Maintenant je connais, ma chère femme, ta constance ; »
et, la prenant dans ses bras, il lui donna un baiser.

Et elle, de surprise, en devint insensible
et n’entendit pas les mots qu’il lui disait ;
1060elle semblait s’éveiller en sursaut d’un sommeil
et à la longue elle sortit de sa stupeur :
« Grisilde (dit-il), par Dieu qui mourut pour nous,
tu es mon épouse et je n’en ai point d’autre
ni n’en eus jamais, par mon âme que Dieu sauve !

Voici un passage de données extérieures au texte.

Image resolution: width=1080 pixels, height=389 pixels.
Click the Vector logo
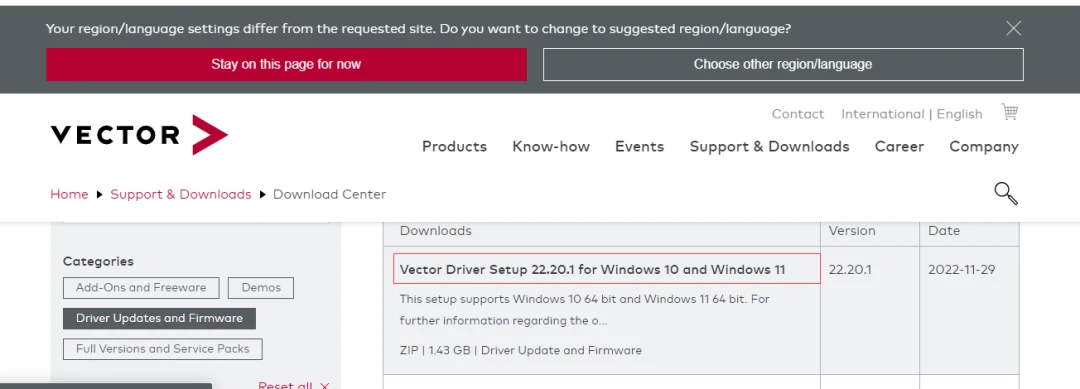[139, 134]
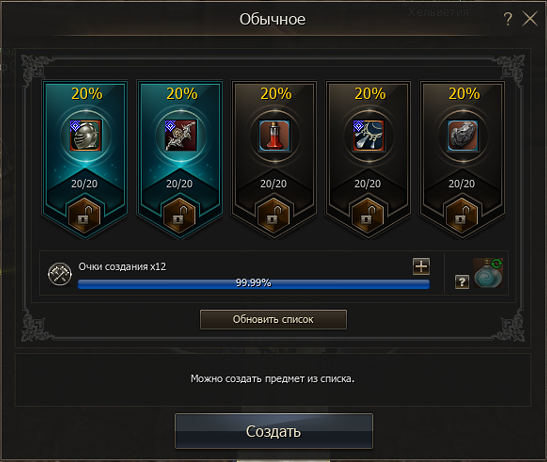Select the red potion bottle icon

(x=275, y=136)
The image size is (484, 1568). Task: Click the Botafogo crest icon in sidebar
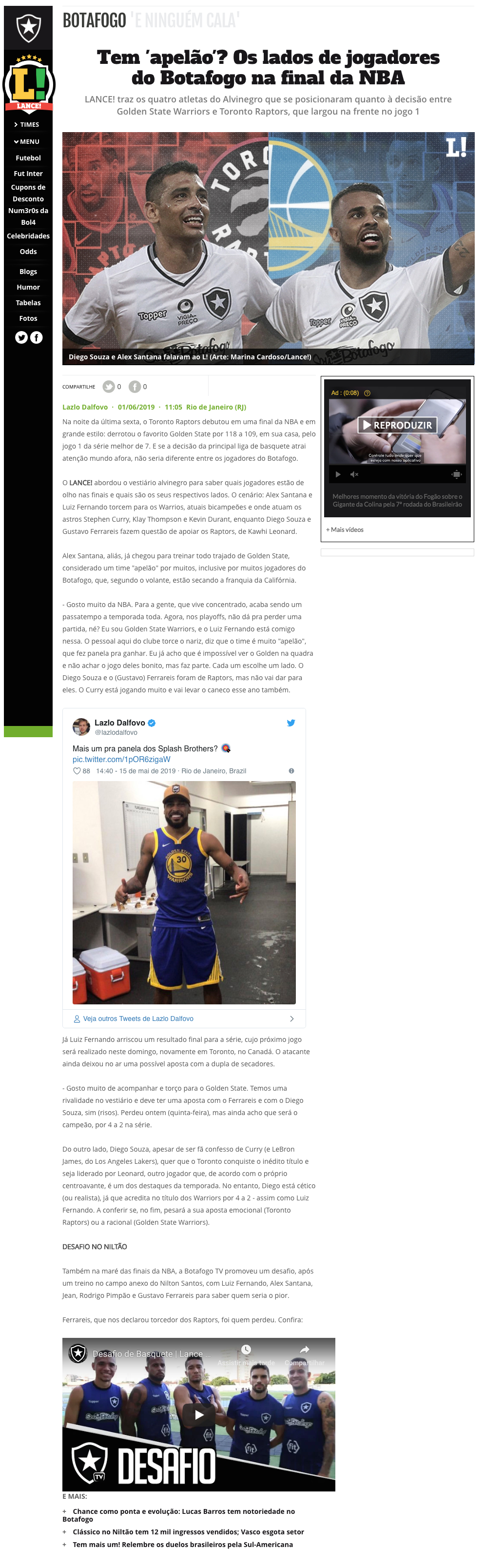click(x=28, y=27)
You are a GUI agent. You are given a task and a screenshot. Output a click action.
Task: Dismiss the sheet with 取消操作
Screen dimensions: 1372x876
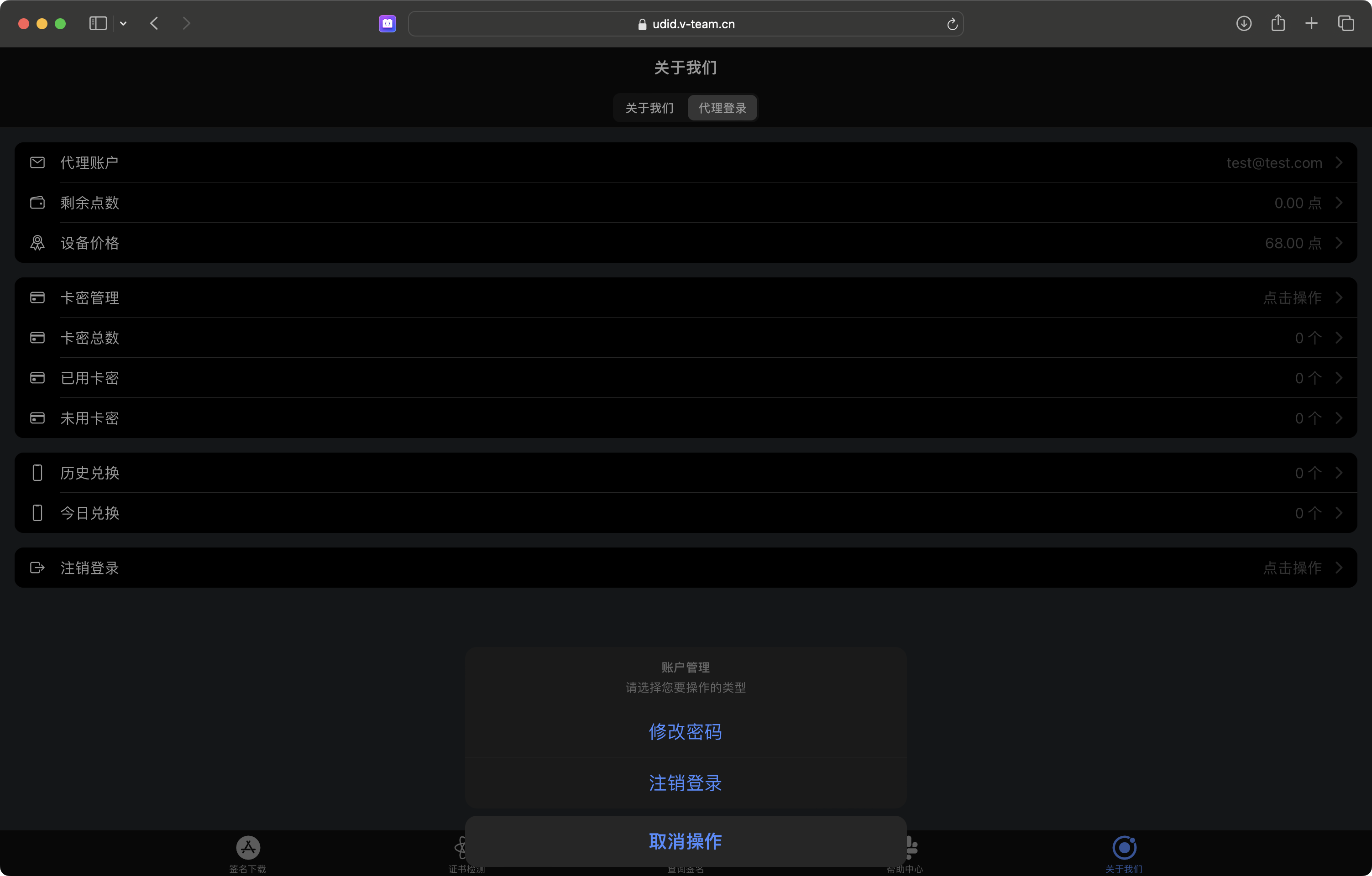[686, 841]
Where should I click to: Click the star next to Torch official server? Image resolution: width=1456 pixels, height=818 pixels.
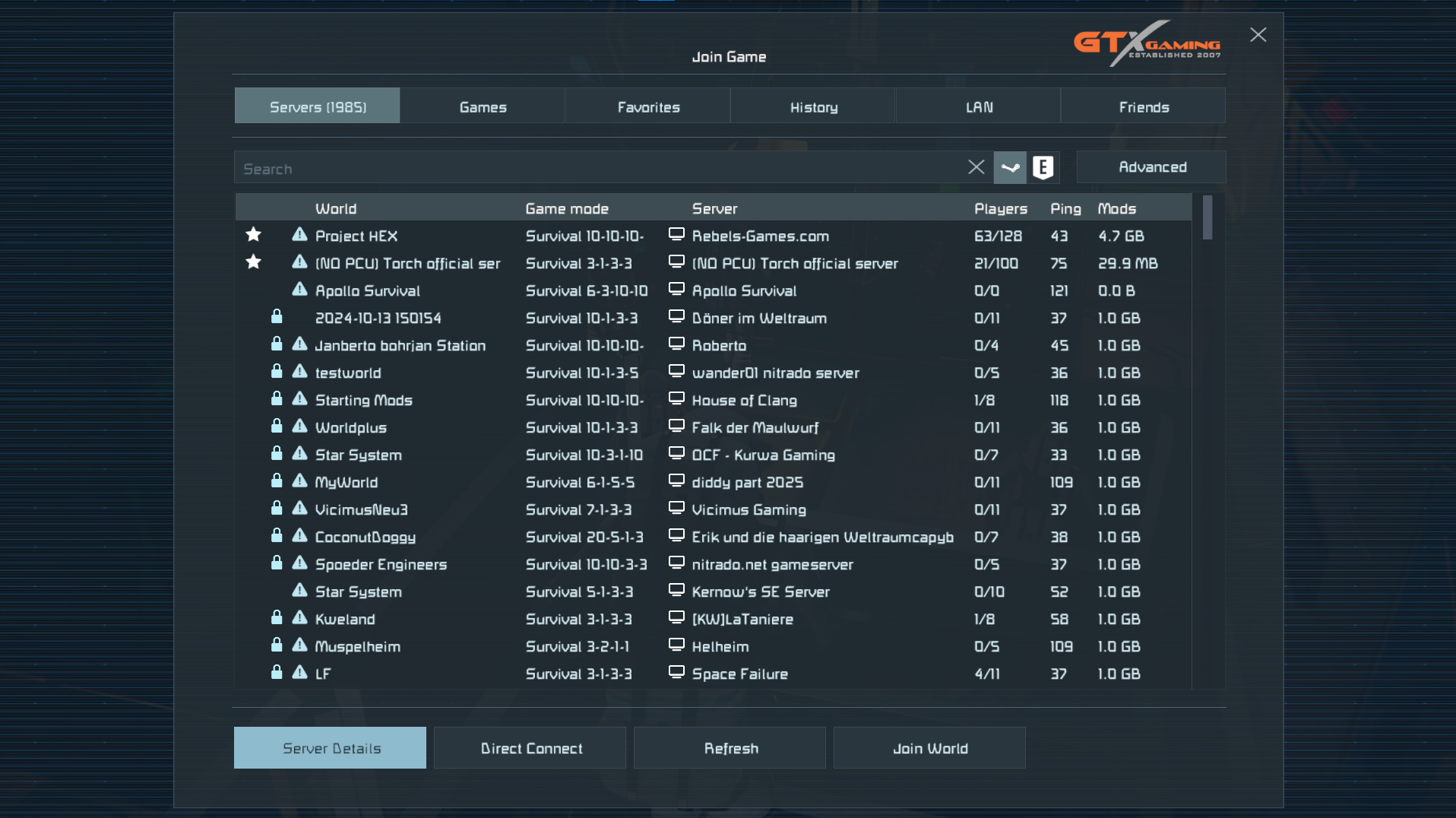coord(254,262)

Voici ta fille que tu pensais
devoir être ma femme ; cet autre, sur ma foi,
sera mon héritier, comme je me le suis toujours proposé :
tu l’as porté en ton corps, sans nul doute.
A Bologne je les ai fait garder en secret :
1070reprends-les, car maintenant tu peux dire
que tu n’as perdu ni l’un ni l’autre de tes deux enfants.

Et les gens qui ont dit autre chose de moi,
je les avertis que j’ai fait cette action
nullement par méchanceté et par cruauté,
mais pour éprouver en toi tes vertus de femme
et non pas pour tuer mes enfants, à Dieu ne plaise !
mais pour les tenir en secret et cachette
jusqu’à ce que je connusse ta pensée et toute ton âme. »

Ce qu’entendant, elle tombe en défaillance[1]
1080sous le coup de cette joie douloureuse, puis, reprenant ses sens,
elle appelle ses deux jeunes enfants vers elle,
et dans ses bras, pleurant à faire pitié,
elle les serre, et, les baisant tendrement

  1. Les vers 1079-1113 sont presque entièrement de Chaucer. Pétrarque disait seulement : « Hæc illa audiens pene gaudio exanimis et pietate amena jucundissimisque cum lachrymis, suorum pignorum in amplexus ruit, fatigatque osculis, pioque gemitu madefacit ».